TEXT FOR ANALYSIS:
────────────────────
Using a manifest to keep track of what data has been modeled (incremental modeling)


#1

A common pattern amongst our users is to use this as a manifest to record what data has been modeled, and what hasn’t. So, at the start of the data modeling process, you would run a query like this to identify all the runs that have occurred in the last week, and identify any runs that have not yet been processed:

INSERT INTO scratch.etl_tstamps (

  WITH recent_etl_tstamps AS ( -- return all recent ETL timestamps

    SELECT DISTINCT etl_tstamp FROM atomic.events
    WHERE collector_tstamp > DATEADD(week, -1, CURRENT_DATE) -- restrict table scan to the last week (collector_tstamp is SORTKEY) for performance reasons
    ORDER BY 1

  )

  -- store all ETL timestamps that are not in the manifest (i.e. that have NOT been processed)
────────────────────
EXERCISE SET:
1) In the incremental modeling thread, why does the query restrict collector_tstamp to the last week? Answer in one to three sentences.
2) Resume the incremental modeling thread, starting right after its final line.
The listing that comes next has no connection to the incremental modeling thread.

INPUT DATA:
────────────────────
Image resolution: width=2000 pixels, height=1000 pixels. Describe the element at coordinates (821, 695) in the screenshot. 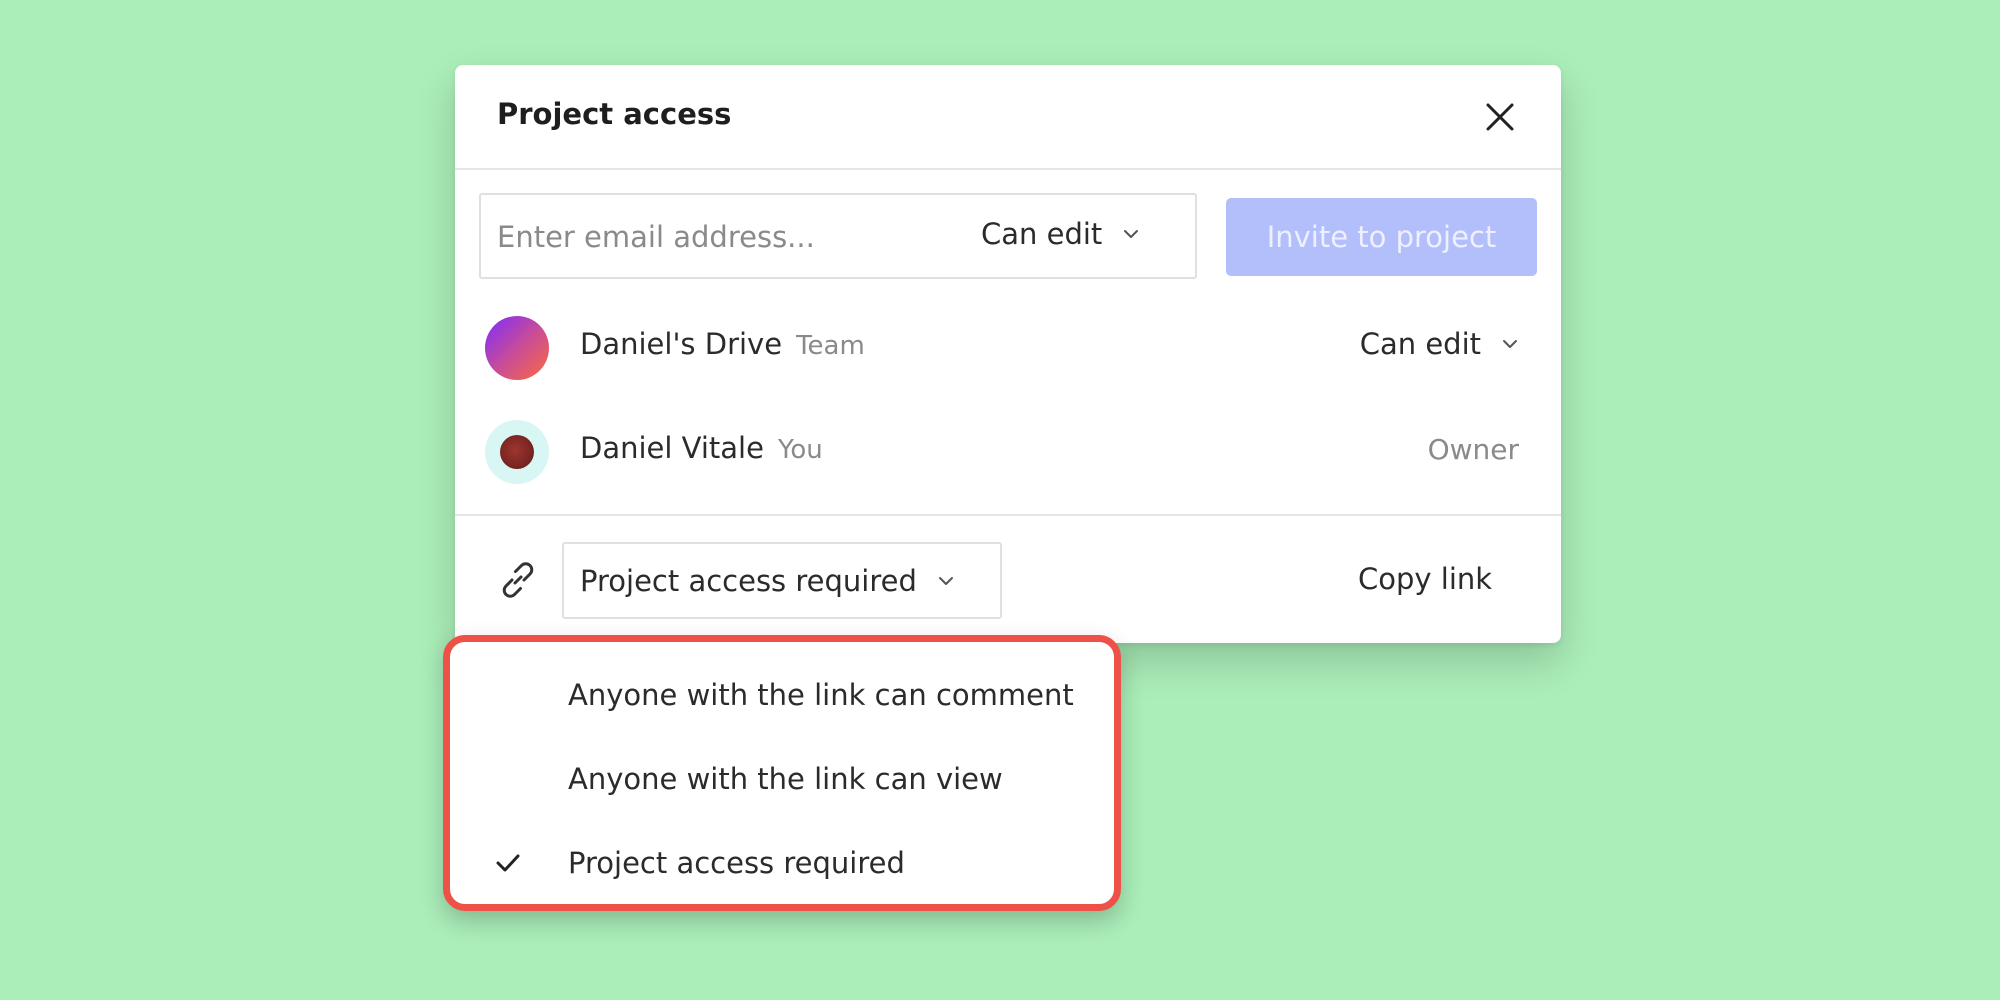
────────────────────
EXPECTED RESULTS:
1) The filter on collector_tstamp limits the table scan to the last week, which is done for performance reasons. This works because collector_tstamp is the SORTKEY.

2)
  SELECT DISTINCT etl_tstamp FROM recent_etl_tstamps
  WHERE etl_tstamp NOT IN (SELECT etl_tstamp FROM datamodeling.etl_tstamps ORDER BY 1)
  ORDER BY 1

);

The values in scratch.etl_tstamps are then used to subset the data that subsequent aggregations are computed on. (So that only the new data is aggregated, and then these aggregates are combined with aggregates that were computed on previous runs.)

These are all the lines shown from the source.